*Your objective*. Using the listing below, print exactly everything from the line with "Task: Click the Changeable" down to the line with "This screenshot has height=784, width=1568.", both included, and nothing more.

*Records supplied*.
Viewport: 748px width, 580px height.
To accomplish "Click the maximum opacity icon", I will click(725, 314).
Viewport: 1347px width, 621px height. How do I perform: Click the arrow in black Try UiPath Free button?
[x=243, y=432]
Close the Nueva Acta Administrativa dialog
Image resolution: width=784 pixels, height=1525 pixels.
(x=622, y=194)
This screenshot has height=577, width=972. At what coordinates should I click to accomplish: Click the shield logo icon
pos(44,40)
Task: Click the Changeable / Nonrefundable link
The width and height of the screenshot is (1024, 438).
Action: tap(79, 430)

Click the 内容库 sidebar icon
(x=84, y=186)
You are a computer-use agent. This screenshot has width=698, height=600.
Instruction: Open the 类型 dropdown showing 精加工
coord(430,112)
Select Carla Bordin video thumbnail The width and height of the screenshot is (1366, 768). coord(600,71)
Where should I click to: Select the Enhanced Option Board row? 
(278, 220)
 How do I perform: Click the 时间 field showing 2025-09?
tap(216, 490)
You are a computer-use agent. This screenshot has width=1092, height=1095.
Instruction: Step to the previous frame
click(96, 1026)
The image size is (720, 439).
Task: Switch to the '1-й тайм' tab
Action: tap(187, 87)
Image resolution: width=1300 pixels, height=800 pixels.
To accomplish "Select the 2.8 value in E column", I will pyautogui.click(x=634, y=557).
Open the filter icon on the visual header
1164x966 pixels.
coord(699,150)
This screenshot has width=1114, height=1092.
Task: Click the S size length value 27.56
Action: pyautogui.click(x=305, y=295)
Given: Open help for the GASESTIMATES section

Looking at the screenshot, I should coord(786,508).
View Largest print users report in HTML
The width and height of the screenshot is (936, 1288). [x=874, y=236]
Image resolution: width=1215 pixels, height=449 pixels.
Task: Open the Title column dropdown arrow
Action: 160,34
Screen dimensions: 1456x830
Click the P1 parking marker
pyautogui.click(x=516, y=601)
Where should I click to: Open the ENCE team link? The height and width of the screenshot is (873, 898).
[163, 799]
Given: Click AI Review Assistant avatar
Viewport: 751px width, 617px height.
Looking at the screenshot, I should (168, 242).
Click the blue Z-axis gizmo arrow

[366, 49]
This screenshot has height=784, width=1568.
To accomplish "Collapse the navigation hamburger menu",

*Completed task*.
Task: Click the Changeable / Nonrefundable link
The width and height of the screenshot is (1024, 438).
Action: tap(79, 430)

Click the 内容库 sidebar icon
(x=84, y=186)
You are a computer-use agent. This screenshot has width=698, height=600.
Instruction: Open the 类型 dropdown showing 精加工
coord(430,112)
Select Carla Bordin video thumbnail The width and height of the screenshot is (1366, 768). coord(600,71)
Where should I click to: Select the Enhanced Option Board row? 
(278, 220)
 How do I perform: Click the 时间 field showing 2025-09?
tap(216, 490)
You are a computer-use agent. This screenshot has width=1092, height=1095.
Instruction: Step to the previous frame
click(96, 1026)
The image size is (720, 439).
Task: Switch to the '1-й тайм' tab
Action: tap(187, 87)
Image resolution: width=1300 pixels, height=800 pixels.
To accomplish "Select the 2.8 value in E column", I will pyautogui.click(x=634, y=557).
Open the filter icon on the visual header
1164x966 pixels.
coord(699,150)
This screenshot has width=1114, height=1092.
Task: Click the S size length value 27.56
Action: pyautogui.click(x=305, y=295)
Given: Open help for the GASESTIMATES section

Looking at the screenshot, I should coord(786,508).
View Largest print users report in HTML
The width and height of the screenshot is (936, 1288). [x=874, y=236]
Image resolution: width=1215 pixels, height=449 pixels.
Task: Open the Title column dropdown arrow
Action: 160,34
Screen dimensions: 1456x830
Click the P1 parking marker
pyautogui.click(x=516, y=601)
Where should I click to: Open the ENCE team link? The height and width of the screenshot is (873, 898).
[163, 799]
Given: Click AI Review Assistant avatar
Viewport: 751px width, 617px height.
Looking at the screenshot, I should (168, 242).
Click the blue Z-axis gizmo arrow

[366, 49]
This screenshot has height=784, width=1568.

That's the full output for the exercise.